- [Reading passage]:
A typical commercial light-emitting diode (LED) produces approximately 30 decibels (db) of light energy. (The power of light passing through a fiber optic is usually measured in decibels.) Glass fiber-optic material absorbs approximately 3 db of light per kilometer of cable, so it is possible to "sense" using optical fiber over great distances.

Fiber optics can be used in a number of ways to combine their operational reliability and immunity to interference with a high probability of intruder detection. The two principal forms of using fiber optics as a security sensor are continuity sensing and change sensing.

In continuity sensing, the fiber optic must be broken to set off an alarm. This is probably the most reliable form of sensing technology when presented in the correct manner. Change sensing means the fiber optic's light transmission properties are used to detect events along the fiber optic, which in the case of security are intrusion events.

- [Directive A]: According to the fiber-optic sensing passage, what three things can fiber optics combine?
- [Directive B]: Transcribe all six lines of the item-finding listing word for word.
The passage and the listing come from separate sources.

Item-finding records
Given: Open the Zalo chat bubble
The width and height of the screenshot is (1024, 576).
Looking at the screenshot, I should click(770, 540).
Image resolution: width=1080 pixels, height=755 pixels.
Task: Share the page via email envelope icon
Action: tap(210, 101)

- [Problem solution A]: Operational reliability, immunity to interference, and a high probability of intruder detection.

- [Problem solution B]:
Given: Open the Zalo chat bubble
The width and height of the screenshot is (1024, 576).
Looking at the screenshot, I should click(770, 540).
Image resolution: width=1080 pixels, height=755 pixels.
Task: Share the page via email envelope icon
Action: tap(210, 101)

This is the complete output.